--- Material for this exercise ---

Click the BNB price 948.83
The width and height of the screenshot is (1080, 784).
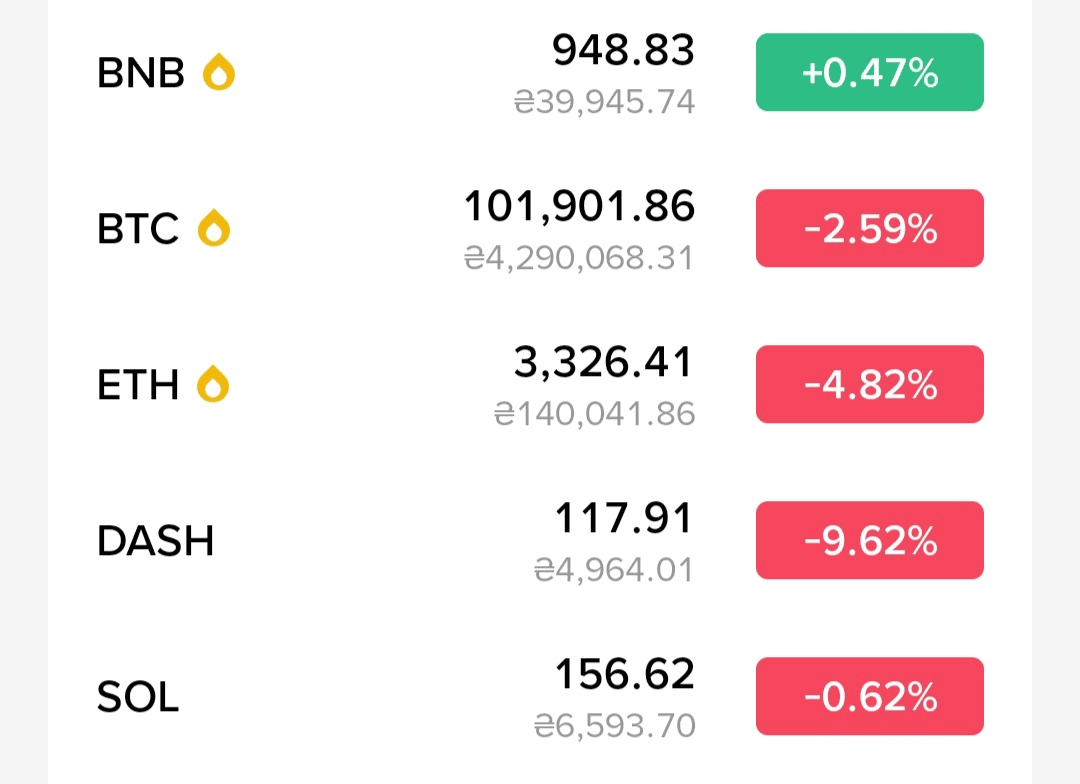pos(623,50)
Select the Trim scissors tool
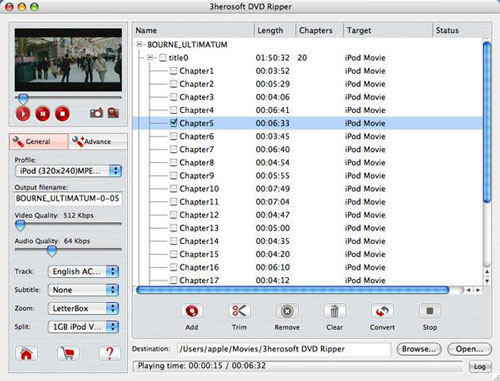500x381 pixels. coord(239,311)
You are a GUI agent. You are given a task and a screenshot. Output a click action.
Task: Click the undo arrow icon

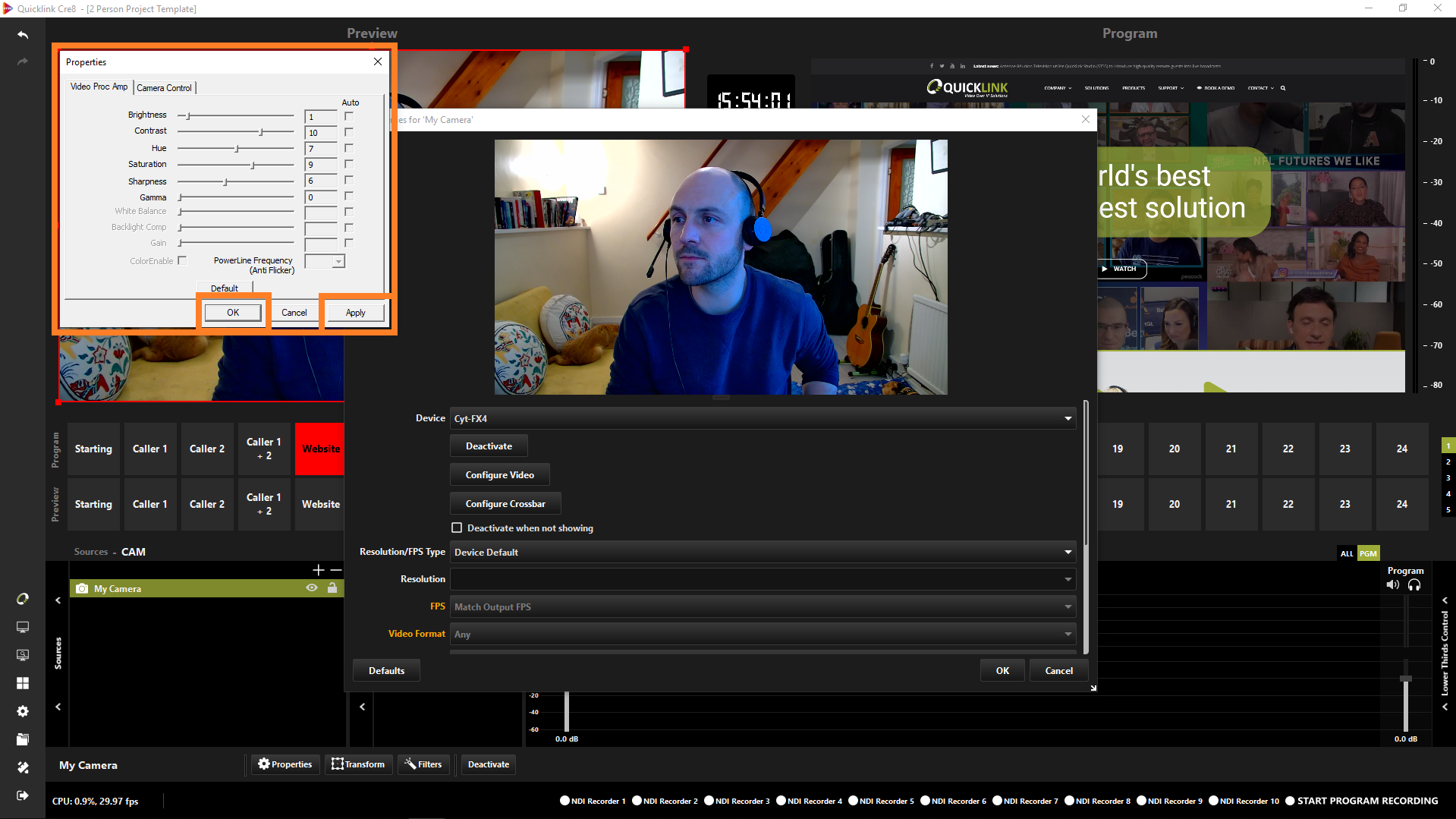coord(23,35)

--- Problem details ---
Quote the entries above word for word. Leave the images out.

--- Solution to this problem ---
Click the BNB price 948.83
The width and height of the screenshot is (1080, 784).
pos(623,50)
Select the Trim scissors tool
500x381 pixels. coord(239,311)
You are a GUI agent. You are given a task and a screenshot. Output a click action.
Task: Click the undo arrow icon

coord(23,35)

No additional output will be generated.